I bring good news, Gentle Reader: I have given up my plan to post a poetic homage to the severed feet. I was going to call my poem either The Feet of Nanaimo or This Weird Flotilla.
But I keep thinking about those feet.
British Columbia still has the most, but now they're popping up in Sweden as well.
This is apparently how it works:
* When a body goes into the ocean it sinks to the bottom, where critters chew on it. They can strip it down to bones in about a month.
* The feet remain un-et because they are encased in a sock and shoe. Right feet tend to survive more than left because most people are right-handed and tie their right shoe tighter. (All of the right shoes found have been pristine. The only left shoe found was muddy and darkened.)
* Eventually the sea critters chew through the soft tissue of the ankle, severing the foot from the body - at which point the foot in its high-tech foamy covering bobs to the surface.
* The contemporary sneaker has a buoyancy and longevity that surpasses any other shoe. Well crafted, it does not fall apart easily. Made of space-age cushiony substances, it does not swamp easily. Your average loafer is not going to fare well in the deep - this phenomenon is limited to the likes of Nike, Reebok and New Balance.
* Sneakered feet can travel about 10 miles per day when bobbing in the Pacific.

▶ EXERCISE DETAILS: Transcribe the part of the post about the severed feet between "I bring good" and "This Weird Flotilla.", inclusive. You won't need the data that comes next.

▶ RAW DATA:
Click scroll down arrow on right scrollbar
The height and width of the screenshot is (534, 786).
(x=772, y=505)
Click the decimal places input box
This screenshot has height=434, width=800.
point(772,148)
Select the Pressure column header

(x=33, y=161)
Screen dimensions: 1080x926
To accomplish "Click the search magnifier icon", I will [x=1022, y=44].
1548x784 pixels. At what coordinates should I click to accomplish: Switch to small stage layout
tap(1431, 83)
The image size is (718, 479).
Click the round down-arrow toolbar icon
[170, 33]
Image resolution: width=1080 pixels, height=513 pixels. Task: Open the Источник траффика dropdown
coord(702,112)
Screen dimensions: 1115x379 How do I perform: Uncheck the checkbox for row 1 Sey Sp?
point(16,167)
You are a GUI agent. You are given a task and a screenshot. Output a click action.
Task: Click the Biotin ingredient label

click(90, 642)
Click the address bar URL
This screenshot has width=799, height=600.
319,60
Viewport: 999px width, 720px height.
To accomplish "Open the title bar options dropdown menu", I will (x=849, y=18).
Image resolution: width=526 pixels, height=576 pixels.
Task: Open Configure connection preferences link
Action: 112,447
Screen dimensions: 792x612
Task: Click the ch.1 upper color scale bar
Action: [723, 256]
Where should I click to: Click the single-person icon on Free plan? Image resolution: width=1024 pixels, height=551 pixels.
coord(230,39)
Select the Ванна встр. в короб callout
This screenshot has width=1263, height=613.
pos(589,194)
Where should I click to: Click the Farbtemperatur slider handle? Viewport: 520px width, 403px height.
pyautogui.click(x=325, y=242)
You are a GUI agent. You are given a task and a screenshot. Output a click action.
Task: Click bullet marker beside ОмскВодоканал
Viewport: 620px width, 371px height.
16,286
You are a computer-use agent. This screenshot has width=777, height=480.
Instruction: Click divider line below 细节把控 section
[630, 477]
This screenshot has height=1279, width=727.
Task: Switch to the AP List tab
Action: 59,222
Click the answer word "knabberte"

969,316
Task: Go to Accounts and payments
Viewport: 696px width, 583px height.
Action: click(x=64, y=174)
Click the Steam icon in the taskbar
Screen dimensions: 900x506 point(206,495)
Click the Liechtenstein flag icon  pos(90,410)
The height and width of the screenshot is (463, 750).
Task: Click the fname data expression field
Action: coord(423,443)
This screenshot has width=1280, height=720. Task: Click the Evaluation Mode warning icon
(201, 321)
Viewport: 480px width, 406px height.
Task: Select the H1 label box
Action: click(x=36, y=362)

▶ SOLUTION TO THE EXERCISE:
I bring good news, Gentle Reader: I have given up my plan to post a poetic homage to the severed feet. I was going to call my poem either The Feet of Nanaimo or This Weird Flotilla.